# [DATA IN THIS EXERCISE]
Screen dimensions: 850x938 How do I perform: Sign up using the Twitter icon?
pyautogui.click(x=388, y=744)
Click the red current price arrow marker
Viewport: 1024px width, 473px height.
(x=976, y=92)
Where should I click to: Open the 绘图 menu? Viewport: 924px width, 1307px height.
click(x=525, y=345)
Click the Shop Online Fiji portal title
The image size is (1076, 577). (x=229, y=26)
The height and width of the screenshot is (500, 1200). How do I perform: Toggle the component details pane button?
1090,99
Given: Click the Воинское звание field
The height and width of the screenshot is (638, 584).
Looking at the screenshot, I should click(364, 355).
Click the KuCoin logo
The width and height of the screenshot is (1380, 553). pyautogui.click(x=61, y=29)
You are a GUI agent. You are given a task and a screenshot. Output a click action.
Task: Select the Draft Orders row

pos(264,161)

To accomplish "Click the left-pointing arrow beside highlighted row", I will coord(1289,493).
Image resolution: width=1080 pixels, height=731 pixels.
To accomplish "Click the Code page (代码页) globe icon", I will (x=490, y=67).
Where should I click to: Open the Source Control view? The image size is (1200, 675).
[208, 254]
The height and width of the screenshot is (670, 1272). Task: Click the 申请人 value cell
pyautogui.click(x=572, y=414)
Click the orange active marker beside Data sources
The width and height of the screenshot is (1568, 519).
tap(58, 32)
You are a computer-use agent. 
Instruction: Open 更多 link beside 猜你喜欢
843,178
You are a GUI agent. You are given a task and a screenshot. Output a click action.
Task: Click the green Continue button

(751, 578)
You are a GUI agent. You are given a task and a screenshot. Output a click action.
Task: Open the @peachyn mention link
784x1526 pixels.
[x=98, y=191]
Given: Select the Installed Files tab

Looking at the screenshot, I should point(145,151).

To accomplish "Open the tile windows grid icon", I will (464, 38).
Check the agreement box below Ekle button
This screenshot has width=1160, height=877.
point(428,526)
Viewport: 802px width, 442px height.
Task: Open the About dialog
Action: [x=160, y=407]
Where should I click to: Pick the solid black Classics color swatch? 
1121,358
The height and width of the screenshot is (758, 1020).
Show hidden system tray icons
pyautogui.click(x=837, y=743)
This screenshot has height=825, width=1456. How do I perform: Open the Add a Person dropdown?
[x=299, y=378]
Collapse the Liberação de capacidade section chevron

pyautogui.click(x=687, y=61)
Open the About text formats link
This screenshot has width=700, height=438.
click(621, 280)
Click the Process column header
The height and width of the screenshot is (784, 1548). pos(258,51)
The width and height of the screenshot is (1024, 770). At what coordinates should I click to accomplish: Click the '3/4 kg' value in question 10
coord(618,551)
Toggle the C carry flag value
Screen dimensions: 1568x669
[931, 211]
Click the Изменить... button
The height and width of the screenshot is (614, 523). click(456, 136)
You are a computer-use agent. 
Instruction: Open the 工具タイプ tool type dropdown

# [ACTION ITEM]
Repeat exactly the lines of the listing above, from the one with "The height and width of the screenshot is (638, 584)." down to the one with "Check the agreement box below Ekle button"; both of those lines belong in the range.

# [ANSWER BELOW]
The height and width of the screenshot is (638, 584).
Looking at the screenshot, I should click(364, 355).
Click the KuCoin logo
The width and height of the screenshot is (1380, 553). pyautogui.click(x=61, y=29)
You are a GUI agent. You are given a task and a screenshot. Output a click action.
Task: Select the Draft Orders row

pos(264,161)

To accomplish "Click the left-pointing arrow beside highlighted row", I will coord(1289,493).
Image resolution: width=1080 pixels, height=731 pixels.
To accomplish "Click the Code page (代码页) globe icon", I will (x=490, y=67).
Where should I click to: Open the Source Control view? The image size is (1200, 675).
[208, 254]
The height and width of the screenshot is (670, 1272). Task: Click the 申请人 value cell
pyautogui.click(x=572, y=414)
Click the orange active marker beside Data sources
The width and height of the screenshot is (1568, 519).
tap(58, 32)
You are a computer-use agent. 
Instruction: Open 更多 link beside 猜你喜欢
843,178
You are a GUI agent. You are given a task and a screenshot. Output a click action.
Task: Click the green Continue button

(751, 578)
You are a GUI agent. You are given a task and a screenshot. Output a click action.
Task: Open the @peachyn mention link
784x1526 pixels.
[x=98, y=191]
Given: Select the Installed Files tab

Looking at the screenshot, I should point(145,151).

To accomplish "Open the tile windows grid icon", I will (464, 38).
Check the agreement box below Ekle button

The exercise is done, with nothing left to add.